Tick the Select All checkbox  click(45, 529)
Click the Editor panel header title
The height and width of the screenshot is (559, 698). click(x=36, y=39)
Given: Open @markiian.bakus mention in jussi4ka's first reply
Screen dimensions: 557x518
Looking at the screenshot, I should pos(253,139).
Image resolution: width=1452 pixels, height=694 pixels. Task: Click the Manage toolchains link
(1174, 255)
+-------+
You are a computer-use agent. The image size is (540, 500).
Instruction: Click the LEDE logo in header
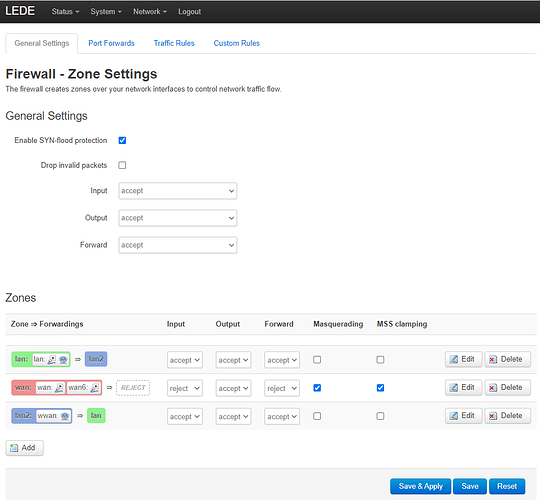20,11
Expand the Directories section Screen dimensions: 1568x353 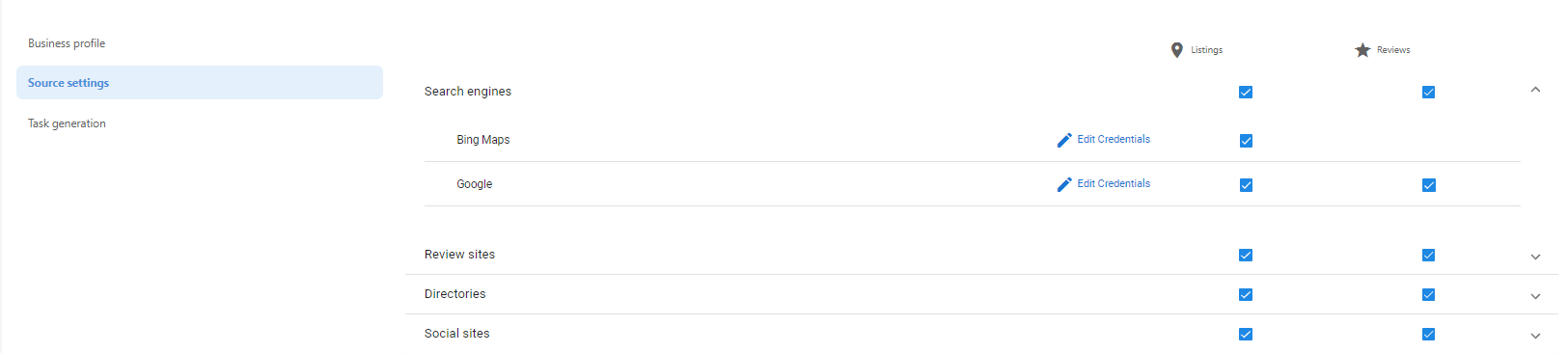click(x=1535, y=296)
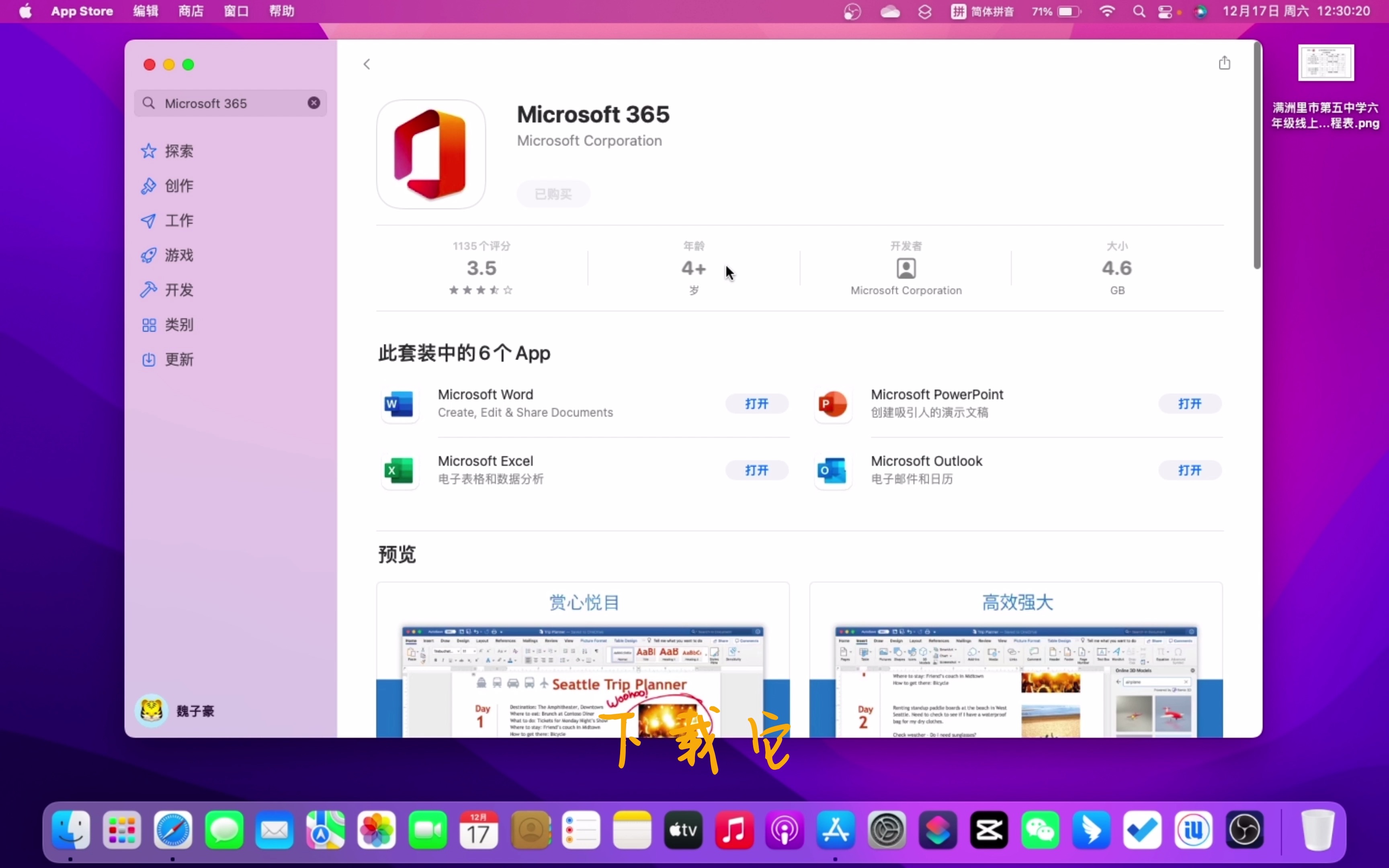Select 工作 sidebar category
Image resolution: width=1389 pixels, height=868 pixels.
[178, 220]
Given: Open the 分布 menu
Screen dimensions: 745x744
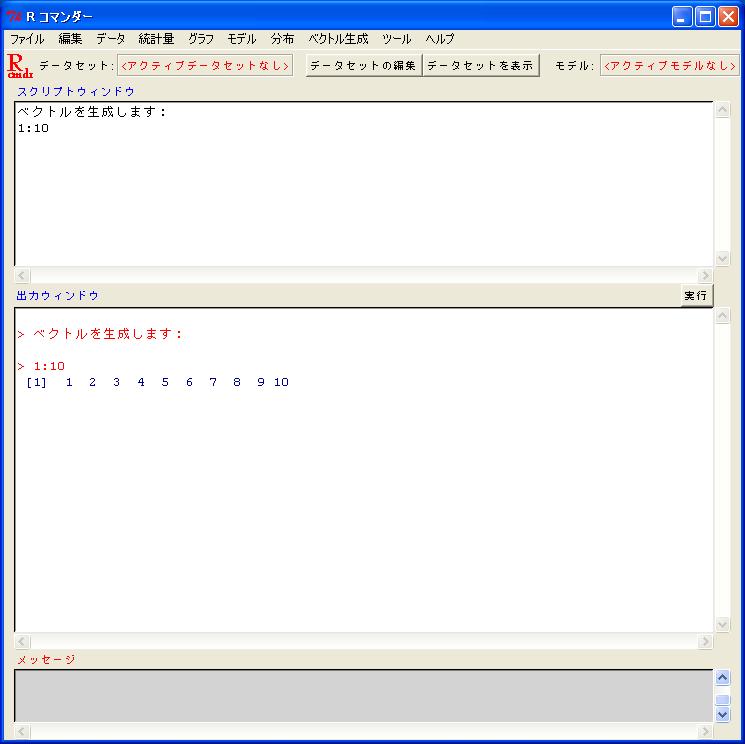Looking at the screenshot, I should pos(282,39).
+-------+
(Task requirements) Report the number of lines in the entries above that include the string "Open". Give nothing but the number.

(Result of this task) 2